Auxiliary versions

Dataproc Metastore auxiliary versions are Hive metastore services that are attached to a primary Dataproc Metastore service. The auxiliary versions are earlier than the primary Dataproc Metastore version. They help provide Hive metastore version compatibility with different data processing engines that use different versions of the Hive metastore client library.

When to use auxiliary versions

Auxiliary versions allow you to expose additional endpoints that use the Hive metastore wire protocol for Hive versions that are earlier than that of the metadata database schema in your Dataproc Metastore services. This gives you the ability to share metadata across data processing engines that use different versions of the Hive metastore client library.

How auxiliary versions works

You have the option to specify additional Hive metastore versions for a Dataproc Metastore service, that are then exposed through separate endpoints. All endpoints share a common metadata database.

The metadata database schema version matches the Dataproc Metastore service's primary Hive metastore version. All auxiliary versions are earlier than the primary service's version in order to avoid forward compatibility issues with the metadata schema.

Only one auxiliary version is supported per Dataproc Metastore service.

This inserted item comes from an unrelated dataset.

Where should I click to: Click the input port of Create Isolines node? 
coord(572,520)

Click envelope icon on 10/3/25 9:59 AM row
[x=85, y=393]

You can specify auxiliary versions when you create or update Dataproc Metastore services. When updating a service, you can add or delete the auxiliary version.

Create an auxiliary version with your Dataproc Metastore service

The following instructions demonstrate how to create an auxiliary version with your Dataproc Metastore service.

Console

  1. In the Cloud console, open the Dataproc Metastore page:

    Open Dataproc Metastore in the Cloud console

  2. At the top of the Dataproc Metastore page, click the Create button. The Create service page opens.

  3. Configure your service as desired.

  4. Under Auxiliary version config, enable auxiliary versions.

  5. Click Add Auxiliary Version.

    1. Enter a name for your auxiliary version.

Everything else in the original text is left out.